Thursday, May 24, 2012

This is not a happy story


This wasn't the pre-birthday picture that I planned on posting...it captures our hellish drive home from Nashville to Chapel Hill on Sunday perfectly. Here are some bullet points to fill you in:
  • We were set to leave extra early at 5:30am central/6:30am east coast. Bill securely locked his mom's house and then realized that it meant there was no way to get his cell/work phone back from under the bed.
  • Aunt Kristen loved our 6am wake up call/door knock to borrow her key.
  • There is no Starbucks near Donelson/Opryland = PRIME economic development opportunity, people!  
  • Carter has a memory like an elephant and will never forget anything. 
  • Owen has mad puke skills inside a car, on a mountain, trapped, with nowhere to pull over...
  • My default reaction remains to catch projectile vomit.  Why?
  • Dairy Queens in the mountains should have their franchise licenses pulled if they run out of hot fudge, peanuts, and ice cream on a busy travel day with 6 people staffing and no one able to make a sign on the door to alert the unhappy travelers.
  • Please do not tell said unhappy travelers slaving away in the parking lot without the specially requested Peanut Buster Parfait -- "ahhh, I remember those days" unless you want a puke slushy in your face by two unhappy Schwangstons.  Not cool.  Keep your mouth shut, folks.
  • Car seats are designed so that you give up on trying to clean puke out of the crevices.  Actual conversation:  Bill - we should just buy a new one.  Me - do you know how much that costs!?!
  • Puke smell can live in your nostrils for DAYS! Especially if you are trapped in a car for several more hours and its living in the secret crevices under your seat.
  • Puking again 45 min from home means that you just sit in it. There is no more water or towels or clean clothes left or car seat pieces to clean/remove.  And your parents want to cry.  And your brother wants to describe it with a lengthy play by play.  And your mom starts to dry heave. And if we got a speeding ticket, maybe the cop would have escorted us home faster.

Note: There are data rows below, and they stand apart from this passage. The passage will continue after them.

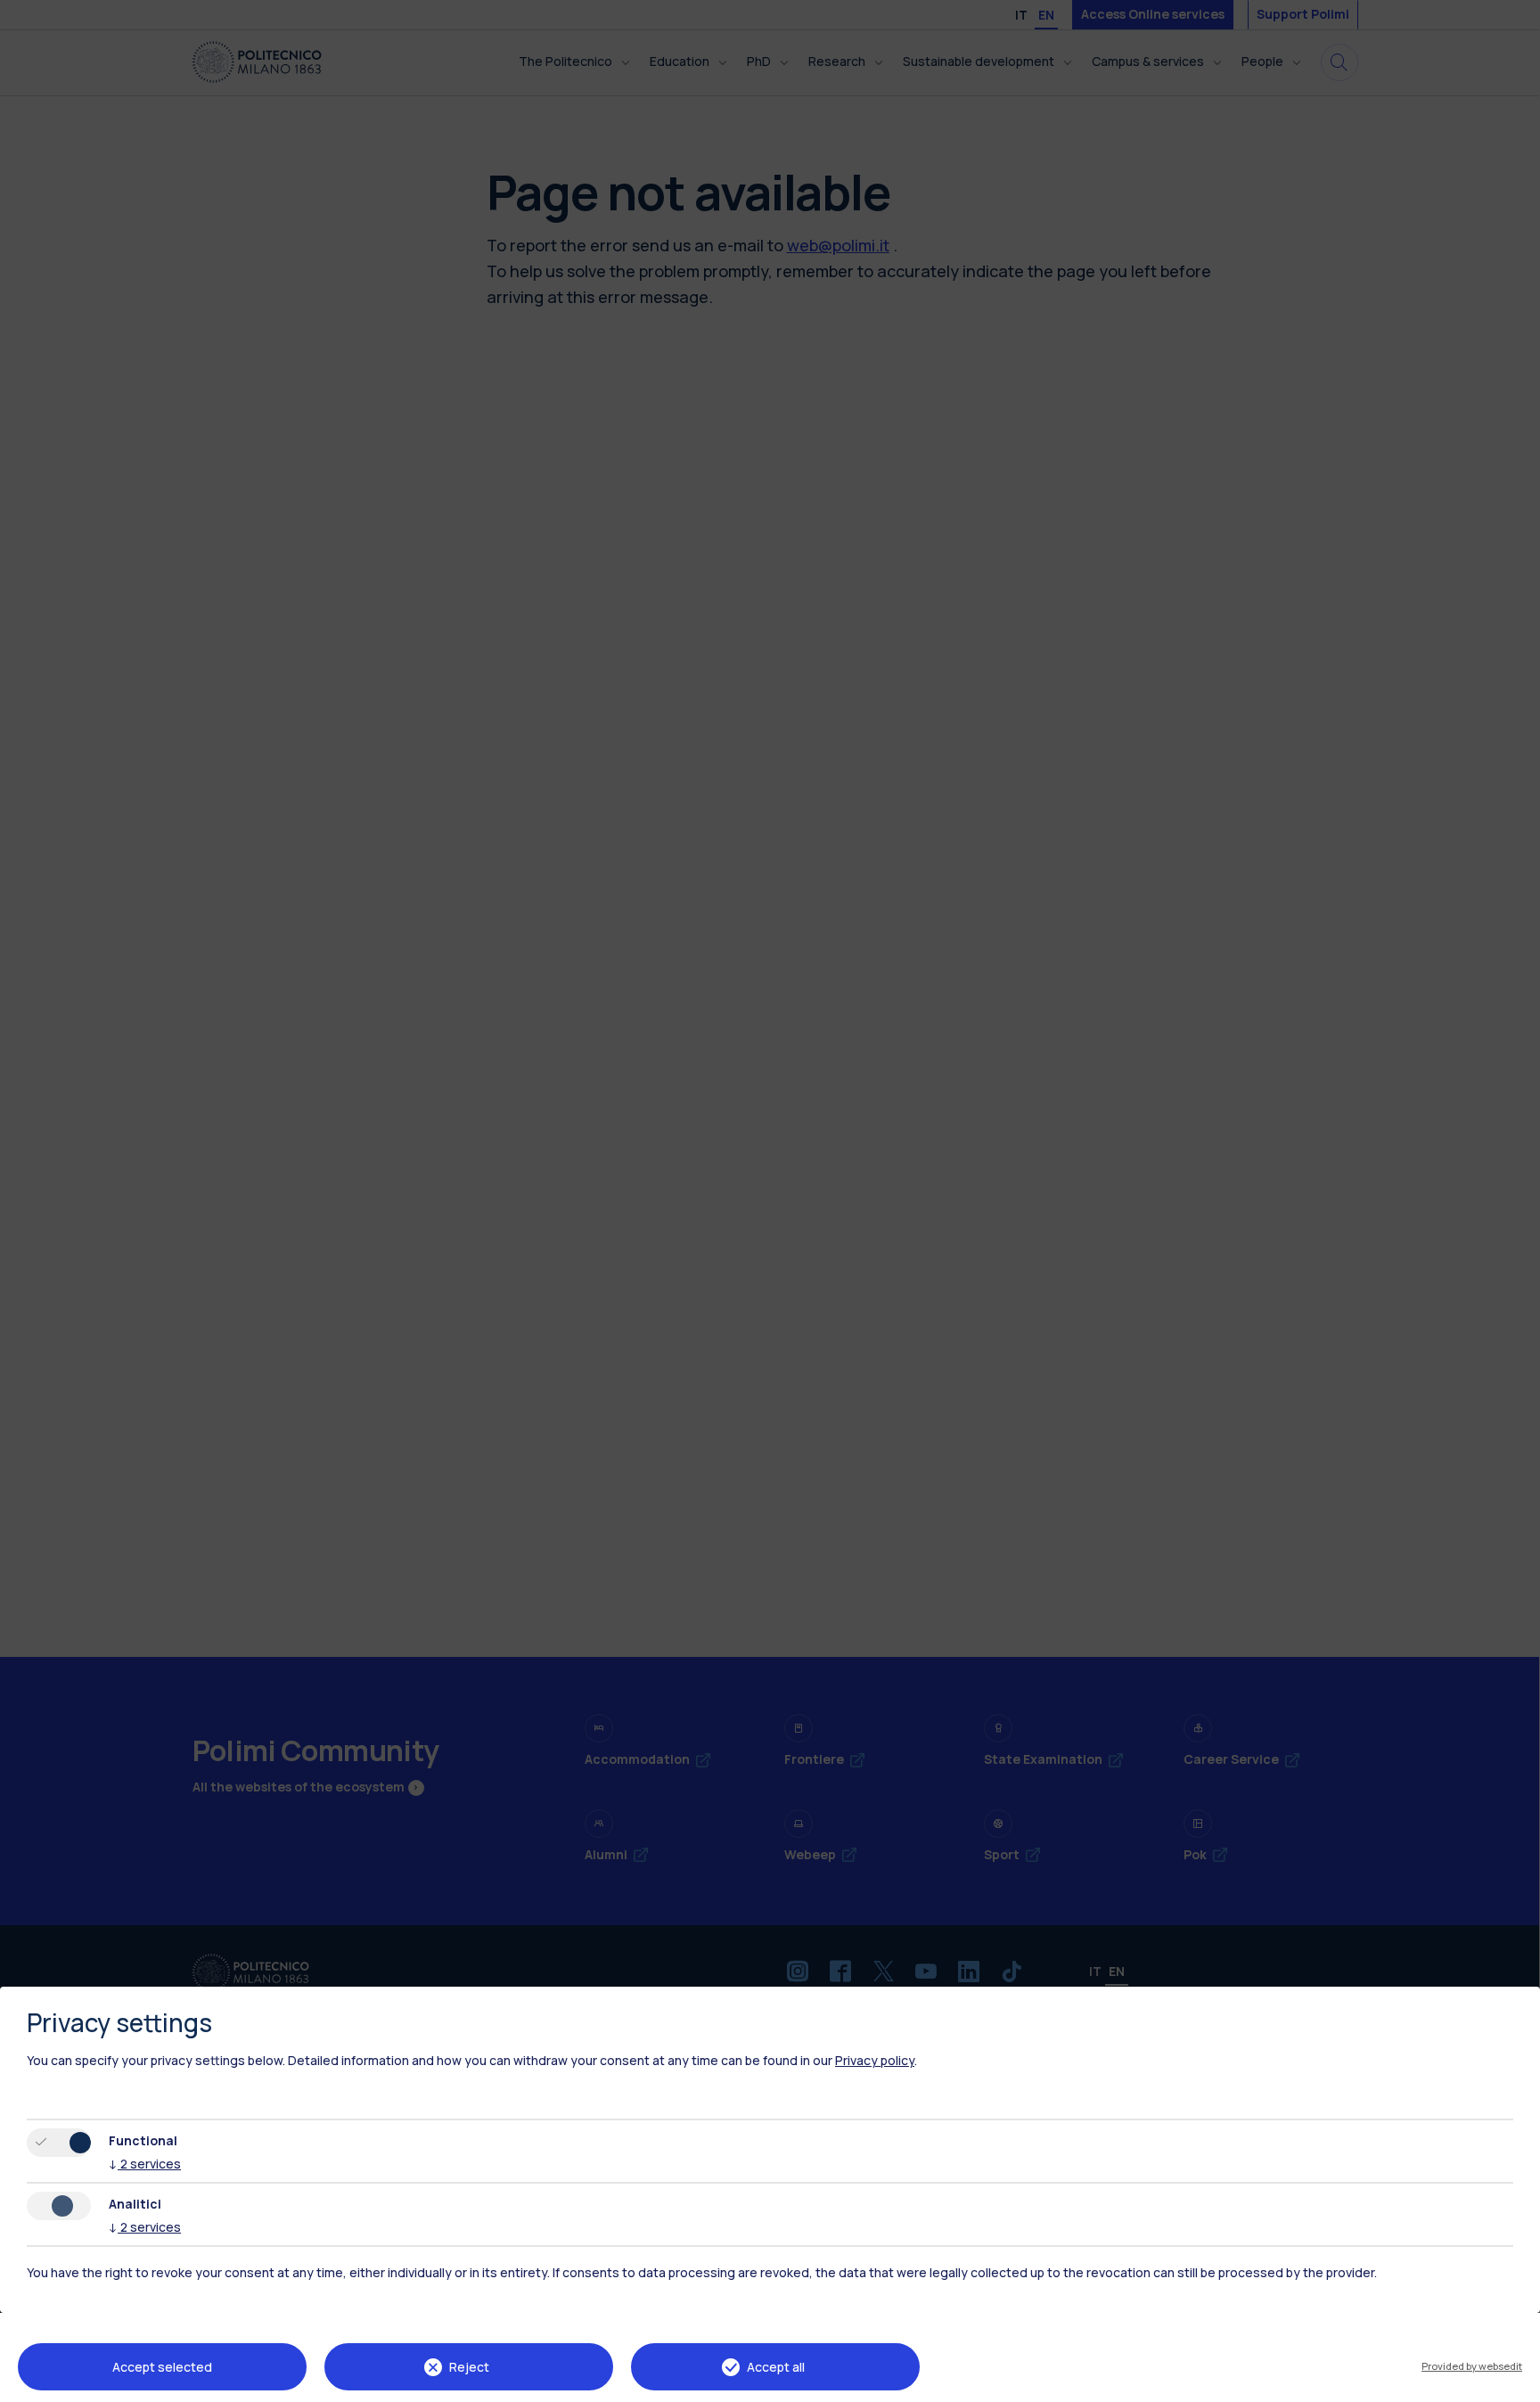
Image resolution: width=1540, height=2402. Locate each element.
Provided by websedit (1471, 2366)
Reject (469, 2366)
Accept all (776, 2366)
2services (145, 2163)
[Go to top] (1516, 2382)
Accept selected (162, 2366)
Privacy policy (874, 2060)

 And, puke #2.  Yep.  Took a pic. Can you blame me? (he actually fell asleep).


3 comments:

Mark said...

Most descriptive post ever. Felt like I was there... minus the odors and nausea. I think there's an opportunity for a reality tv show here. Hope everyone is fully recovered and feeling better.

Mandy said...

Oh. My. Word. Bless your hearts. Becca had a trip like that last year, only the vomit was in a rental car to make it even more fun.

Ashley said...

So funny! Especially the play by play by Carter. Thanks for the laugh...I needed one after your "3 letter word" post!